Are the 8 Maxwell's equations enough to derive the formula for the electromagnetic field created by a stationary point charge, which is the same as the law of Coulomb
$$ F~=~k_e \frac{q_1q_2}{r^2}~? $$
If I am not mistaken, due to the fact that Maxwell's equations are differential equations, their general solution must contain arbitrary constants. Aren't some boundary conditions and initial conditions needed to have a unique solution. How is it possible to say without these conditions, that a stationary point charge does not generate magnetic field, and the electric scalar potential is equal to
$$\Phi(\mathbf{r})=\frac{e}{r}.$$
If the conditions are needed, what kind of conditions are they for the situation described above (the field of stationary point charge)?
Best Answer
The short answer is yes, and in fact you only need one single Maxwell equation, Gauss's law, together with the Lorentz force, to get Coulomb's law.
More specifically, you need Gauss's law in its integral form, which is equivalent to the differential form for well-behaved fields because of Gauss's theorem. Thus, you use the law $$ \nabla\cdot\mathbf{E}=\rho/\epsilon_0\quad\Leftrightarrow\quad \oint_S\mathbf{E}\cdot\mathrm{d}\mathbf{a}=Q/\epsilon_0, $$ where $Q$ is the total charge enclosed by the (arbitrary) surface $S$.

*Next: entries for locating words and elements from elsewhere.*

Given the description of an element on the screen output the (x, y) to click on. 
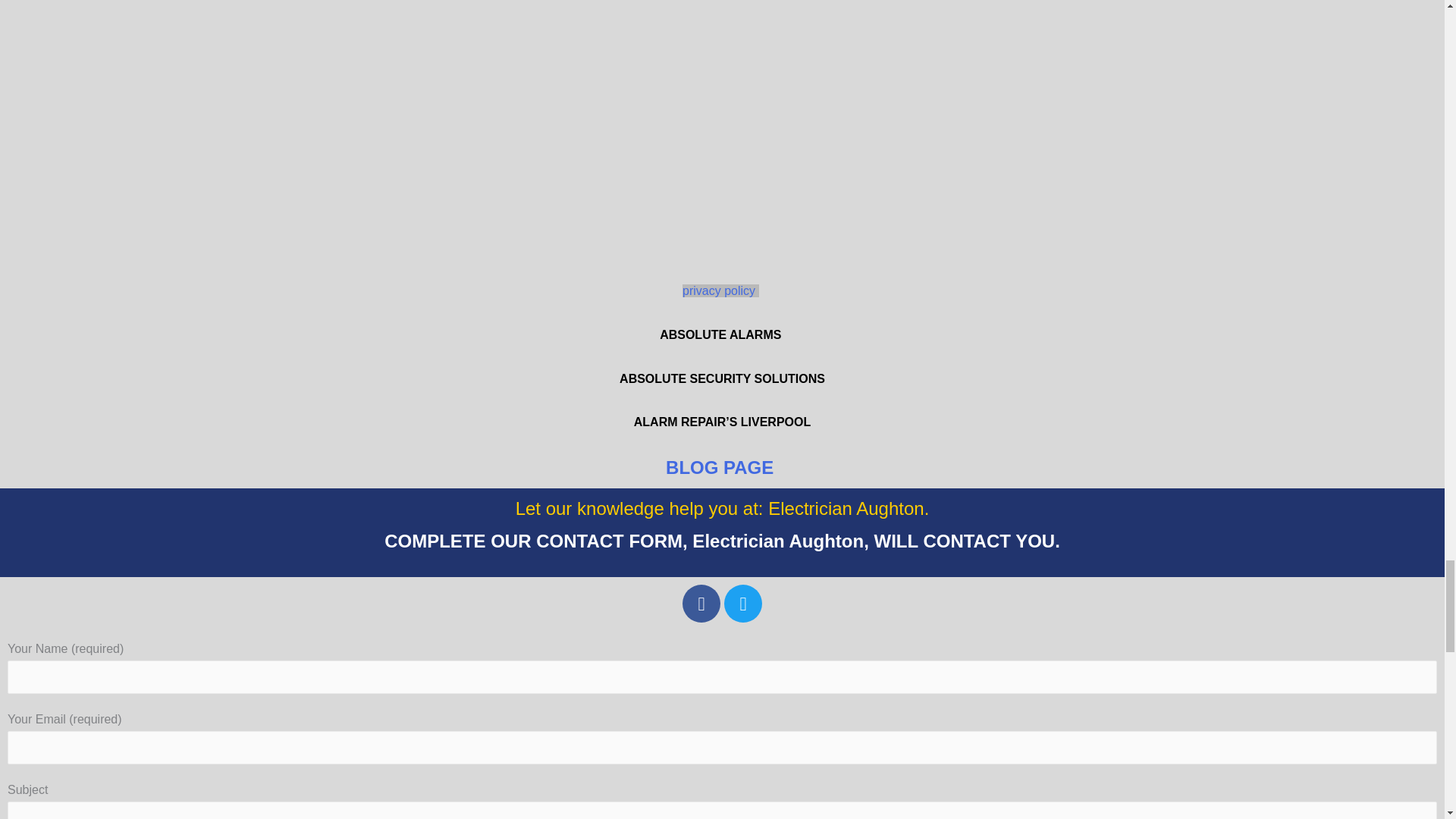
ABSOLUTE ALARMS  (721, 334)
ABSOLUTE SECURITY SOLUTIONS (722, 378)
BLOG PAGE  (721, 467)
privacy policy  (720, 290)
Given the description of an element on the screen output the (x, y) to click on. 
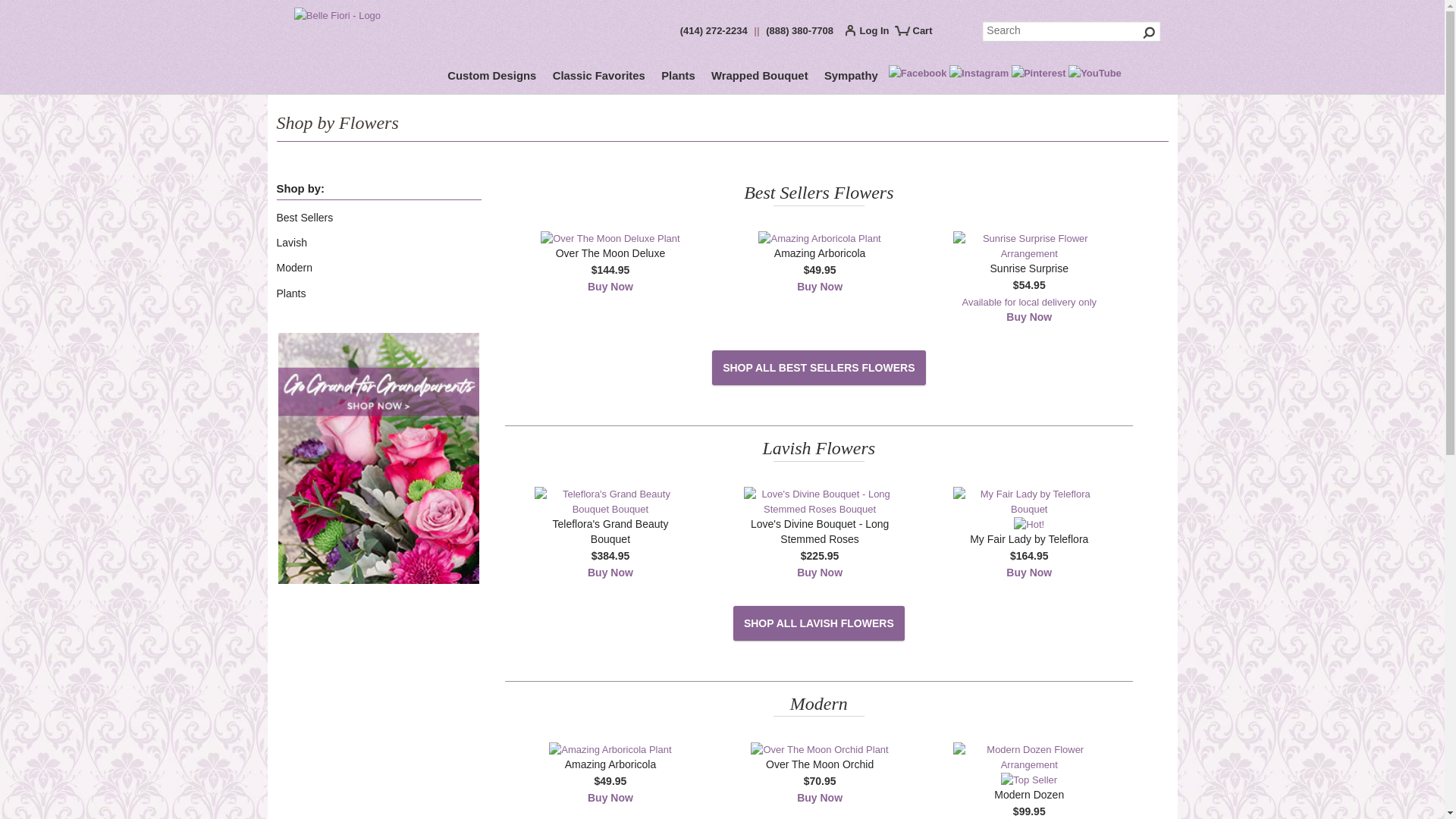
Sympathy (850, 78)
Go (1149, 32)
Cart (919, 36)
Classic Favorites (598, 78)
Wrapped Bouquet (759, 78)
Search (1071, 31)
Log In (870, 33)
log In (870, 33)
Custom Designs (491, 78)
Plants (678, 78)
Given the description of an element on the screen output the (x, y) to click on. 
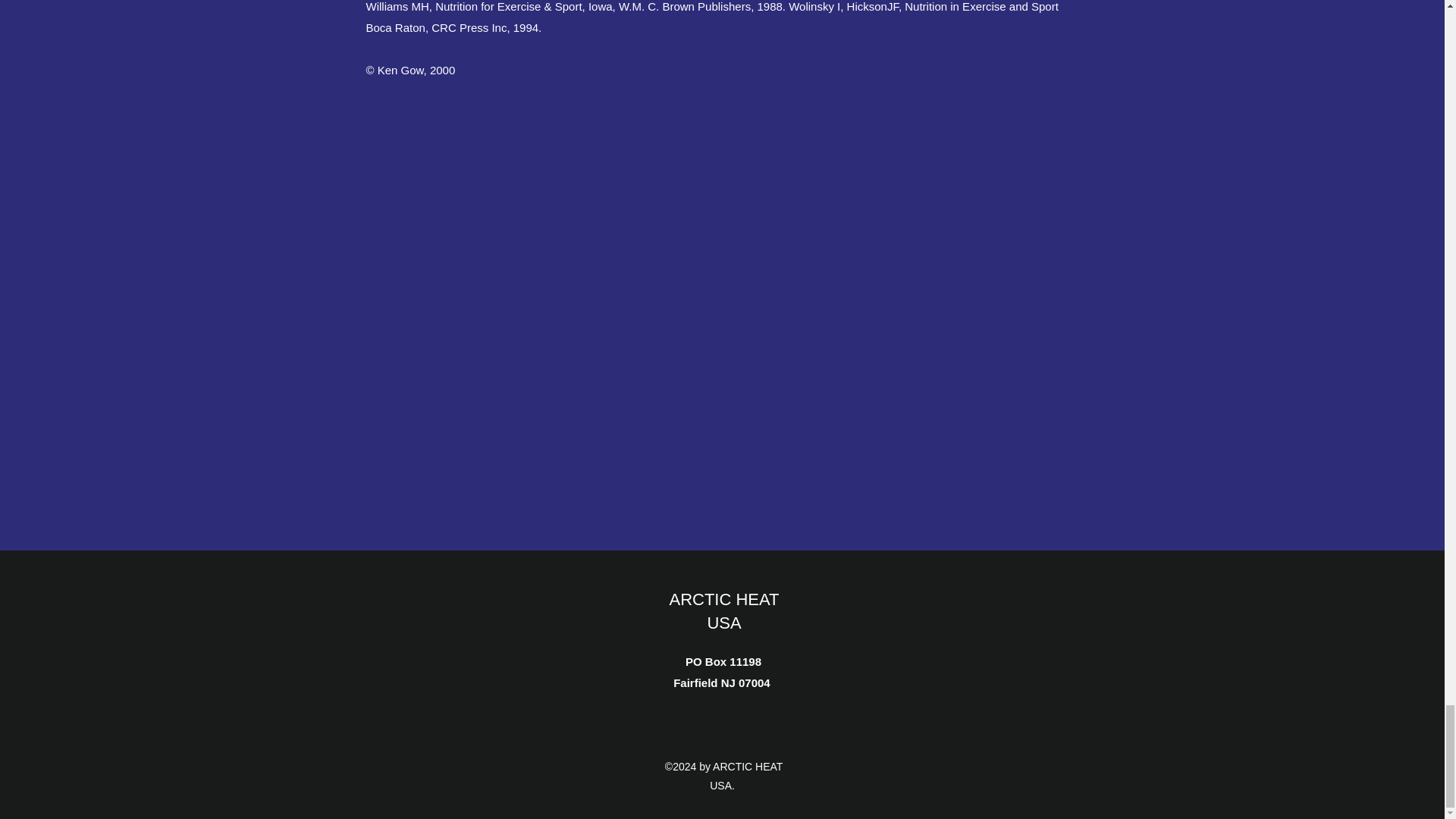
ARCTIC HEAT (748, 766)
ARCTIC HEAT USA (723, 610)
Given the description of an element on the screen output the (x, y) to click on. 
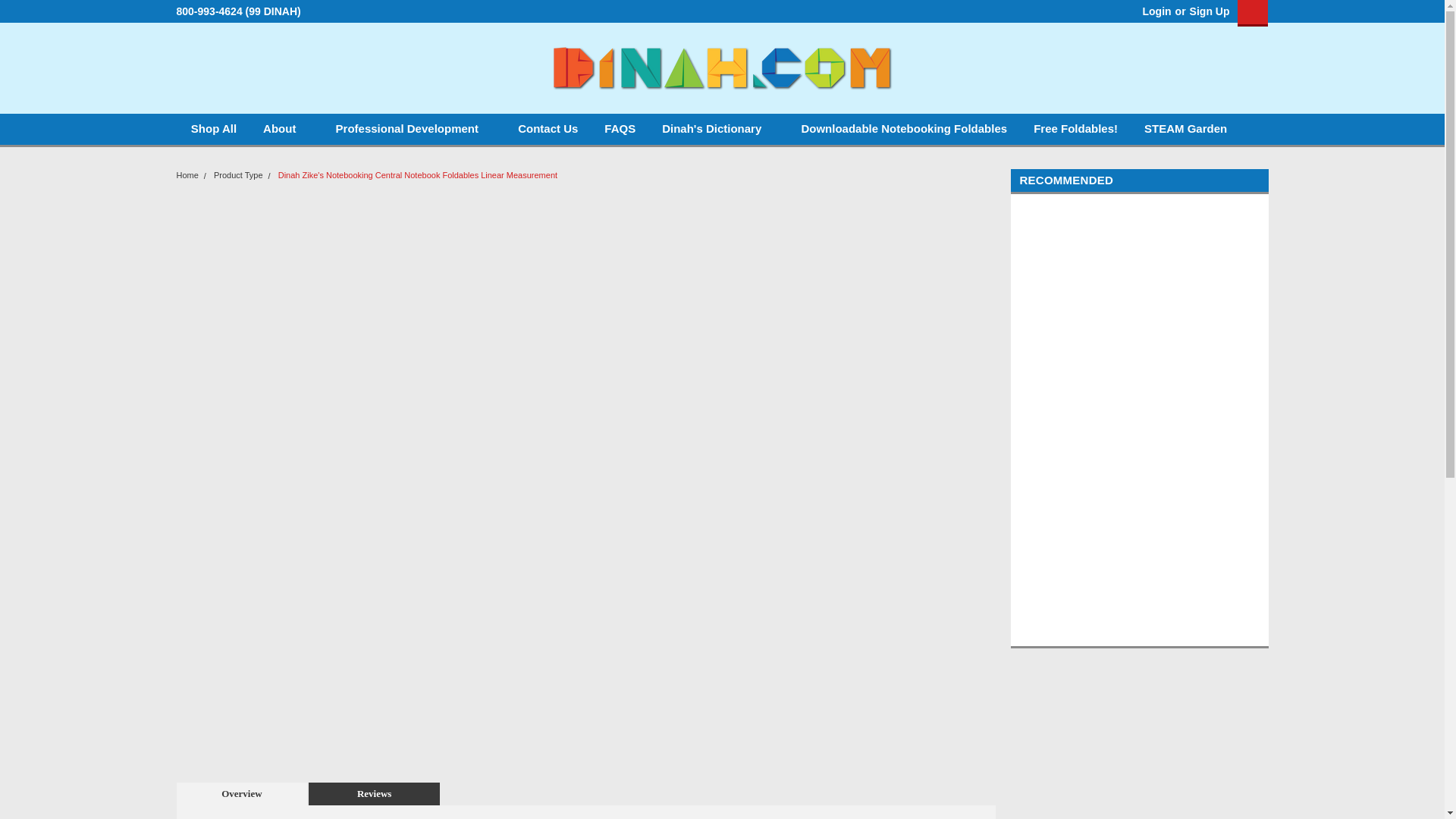
Sign Up (1208, 11)
NCSS DINAH.COM (722, 67)
Login (1155, 11)
Given the description of an element on the screen output the (x, y) to click on. 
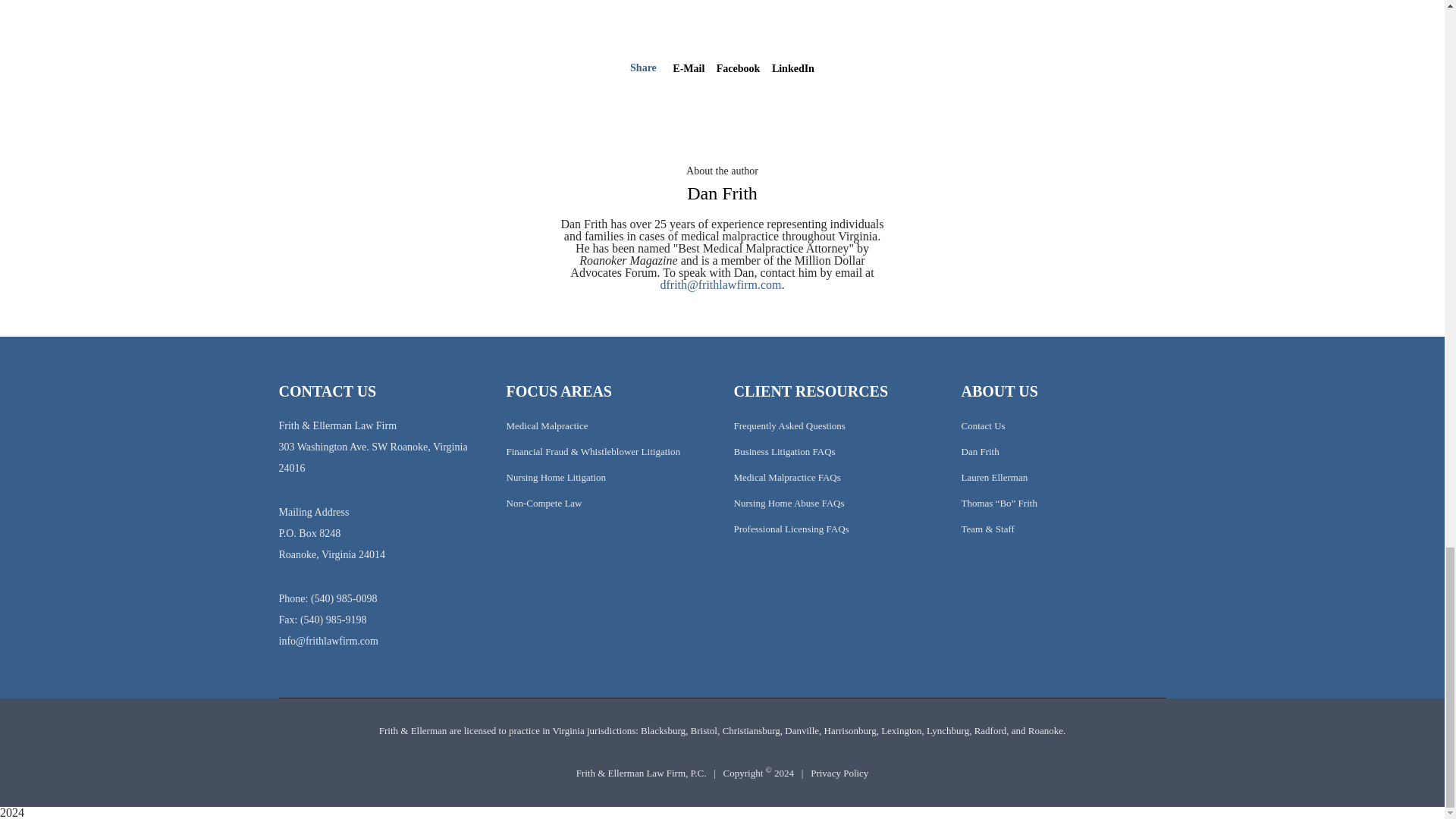
Nursing Home Litigation (555, 477)
Facebook (738, 68)
Medical Malpractice (547, 425)
Non-Compete Law (544, 502)
E-Mail (688, 68)
Dan Frith (721, 192)
LinkedIn (792, 68)
Given the description of an element on the screen output the (x, y) to click on. 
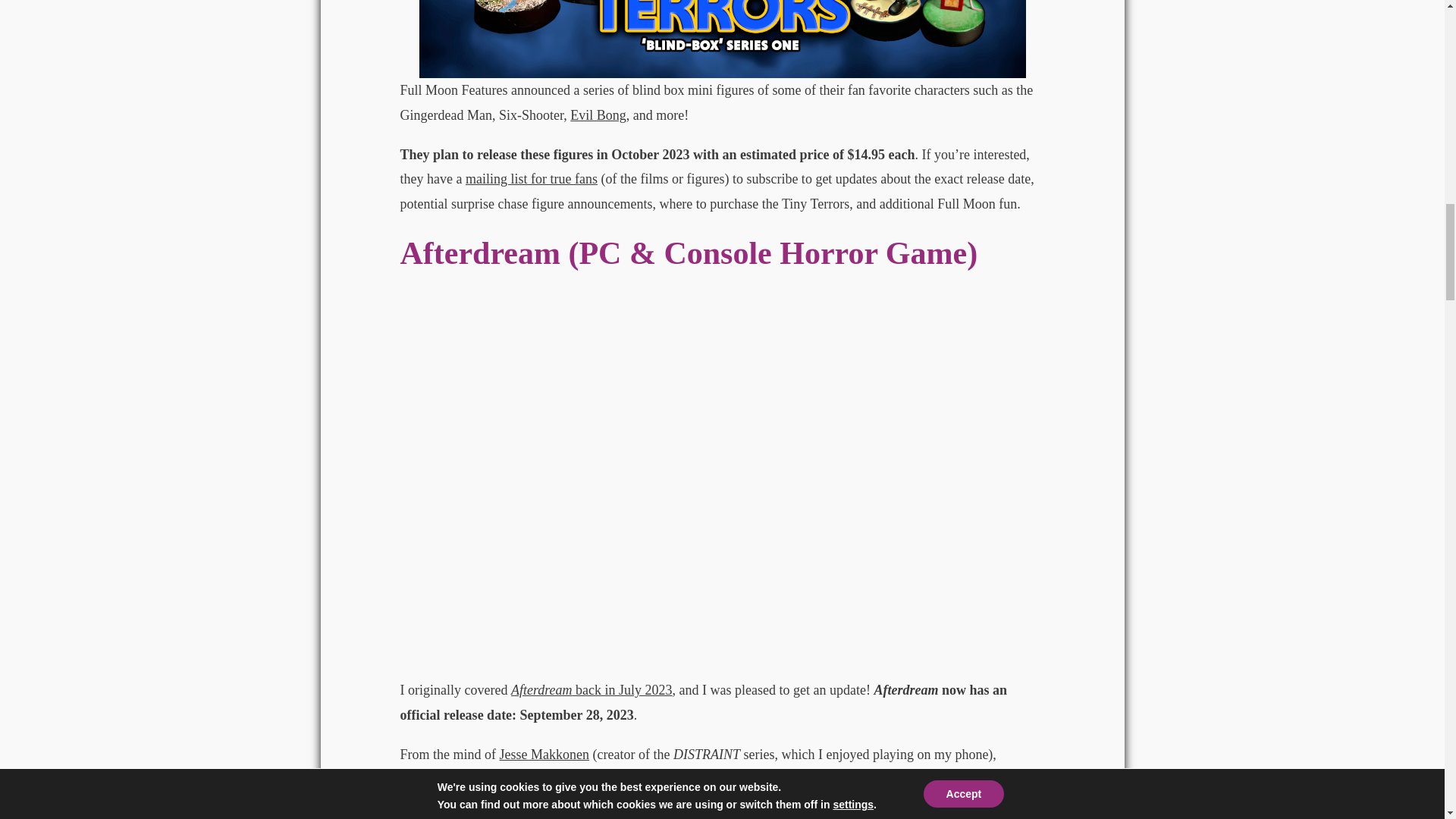
Jesse Makkonen (543, 754)
Tiny-Terrors-series-one - HorrorFam.com (722, 38)
Evil Bong (598, 114)
mailing list for true fans (530, 178)
Afterdream back in July 2023 (591, 689)
Given the description of an element on the screen output the (x, y) to click on. 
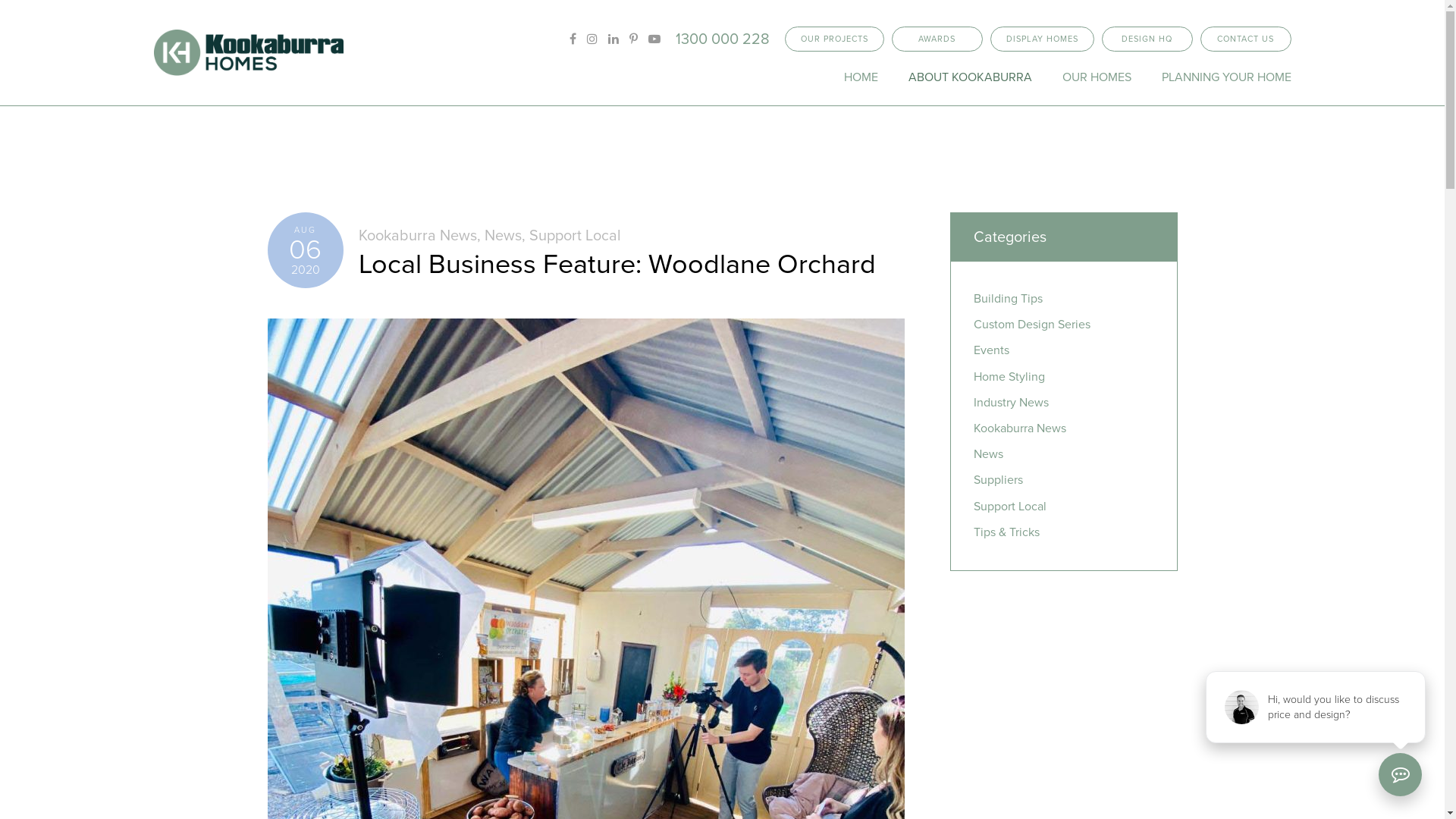
Custom Design Series Element type: text (1031, 324)
Suppliers Element type: text (997, 479)
OUR HOMES Element type: text (1095, 77)
Support Local Element type: text (1009, 506)
OUR PROJECTS Element type: text (833, 38)
Tips & Tricks Element type: text (1006, 531)
DISPLAY HOMES Element type: text (1042, 38)
Building Tips Element type: text (1007, 298)
Home Styling Element type: text (1008, 376)
AWARDS Element type: text (936, 38)
ABOUT KOOKABURRA Element type: text (970, 77)
News Element type: text (501, 235)
Industry News Element type: text (1010, 402)
PLANNING YOUR HOME Element type: text (1226, 77)
Events Element type: text (991, 349)
Kookaburra News Element type: text (416, 235)
CONTACT US Element type: text (1244, 38)
HOME Element type: text (860, 77)
1300 000 228 Element type: text (721, 39)
DESIGN HQ Element type: text (1146, 38)
Support Local Element type: text (575, 235)
Kookaburra News Element type: text (1019, 428)
News Element type: text (988, 453)
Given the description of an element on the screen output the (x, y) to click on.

To derive Coulomb's law, consider the electric field of a single point particle, with nothing else in the universe. Because of isotropy (which must be added as an additional postulate), the electric field at a sphere of radius $r$ centred on the charge must be radial and with the same magnitude throughout. That means the integral is trivial and the electric field must be $$\mathbf{E}=\frac{Q}{4\pi\epsilon_0 r^2}\hat{\mathbf{r}}.$$
Coupled with Lorentz's force law at zero velocity for the test particle (since Coulomb's law only holds in electrostatics) this yields Coulomb's law.
It is not obvious that this highly symmetric situation can give the general electrostatic force for multiple particles. This follows from the superposition principle, which is very much at the heart of classical electrodynamics, and which can be obtained from the linearity of Maxwell's equations. This gives you the field for a single source; add the fields for all the individual sources and you'll get the field for the collection of sources.